Records for the exercise:
>>>
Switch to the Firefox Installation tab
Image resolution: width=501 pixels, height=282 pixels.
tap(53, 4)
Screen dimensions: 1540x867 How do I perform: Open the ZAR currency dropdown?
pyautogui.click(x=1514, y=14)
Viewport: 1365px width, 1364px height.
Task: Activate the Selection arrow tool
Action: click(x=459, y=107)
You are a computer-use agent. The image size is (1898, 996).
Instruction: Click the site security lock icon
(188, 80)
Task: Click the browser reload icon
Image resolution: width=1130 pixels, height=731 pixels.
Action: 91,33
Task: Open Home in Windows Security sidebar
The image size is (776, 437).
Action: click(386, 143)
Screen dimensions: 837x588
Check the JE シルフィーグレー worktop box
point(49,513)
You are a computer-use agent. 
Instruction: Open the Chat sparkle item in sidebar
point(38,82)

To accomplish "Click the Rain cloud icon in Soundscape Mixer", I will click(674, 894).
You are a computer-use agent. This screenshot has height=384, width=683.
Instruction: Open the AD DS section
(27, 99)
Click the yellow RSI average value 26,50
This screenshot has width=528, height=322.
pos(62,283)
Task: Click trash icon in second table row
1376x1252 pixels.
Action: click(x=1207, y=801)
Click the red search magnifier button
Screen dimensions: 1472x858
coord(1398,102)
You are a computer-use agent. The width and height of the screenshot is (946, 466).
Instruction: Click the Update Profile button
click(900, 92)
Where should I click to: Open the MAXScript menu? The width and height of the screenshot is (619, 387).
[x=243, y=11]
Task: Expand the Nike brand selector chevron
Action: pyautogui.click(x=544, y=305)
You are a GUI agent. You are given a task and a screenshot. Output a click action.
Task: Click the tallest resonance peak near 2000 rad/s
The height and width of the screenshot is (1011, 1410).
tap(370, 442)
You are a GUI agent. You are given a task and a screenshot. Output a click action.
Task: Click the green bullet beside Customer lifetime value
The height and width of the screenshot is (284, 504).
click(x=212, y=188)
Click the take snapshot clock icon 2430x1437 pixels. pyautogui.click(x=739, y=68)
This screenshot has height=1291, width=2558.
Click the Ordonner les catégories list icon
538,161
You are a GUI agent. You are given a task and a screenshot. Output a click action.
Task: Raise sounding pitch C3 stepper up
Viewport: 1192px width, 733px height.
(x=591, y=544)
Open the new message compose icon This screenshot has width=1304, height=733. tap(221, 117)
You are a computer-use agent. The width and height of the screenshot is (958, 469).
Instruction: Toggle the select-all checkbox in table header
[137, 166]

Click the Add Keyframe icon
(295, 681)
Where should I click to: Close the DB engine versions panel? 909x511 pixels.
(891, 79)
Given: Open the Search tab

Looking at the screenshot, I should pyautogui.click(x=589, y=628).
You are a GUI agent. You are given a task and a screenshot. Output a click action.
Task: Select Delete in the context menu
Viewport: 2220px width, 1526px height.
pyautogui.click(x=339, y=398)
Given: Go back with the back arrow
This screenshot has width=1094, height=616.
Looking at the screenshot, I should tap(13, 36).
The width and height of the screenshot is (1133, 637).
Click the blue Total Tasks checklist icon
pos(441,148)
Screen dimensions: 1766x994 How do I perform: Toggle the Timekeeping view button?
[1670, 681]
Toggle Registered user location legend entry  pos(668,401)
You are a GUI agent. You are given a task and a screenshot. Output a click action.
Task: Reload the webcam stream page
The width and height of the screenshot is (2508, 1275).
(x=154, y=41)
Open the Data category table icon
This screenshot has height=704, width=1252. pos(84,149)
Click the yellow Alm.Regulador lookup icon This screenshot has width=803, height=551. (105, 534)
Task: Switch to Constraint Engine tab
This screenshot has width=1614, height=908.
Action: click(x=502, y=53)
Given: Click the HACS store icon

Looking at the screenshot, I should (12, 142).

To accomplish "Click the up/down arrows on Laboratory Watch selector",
<<<
Directions for this task:
What lines in the entries contain "computer"? Report each one by copying it.

Solution for this exercise:
You are a computer-use agent. The image size is (1898, 996).
You are a computer-use agent. 
You are a computer-use agent. This screenshot has height=384, width=683.
You are a computer-use agent. The width and height of the screenshot is (946, 466).
You are a computer-use agent. The width and height of the screenshot is (958, 469).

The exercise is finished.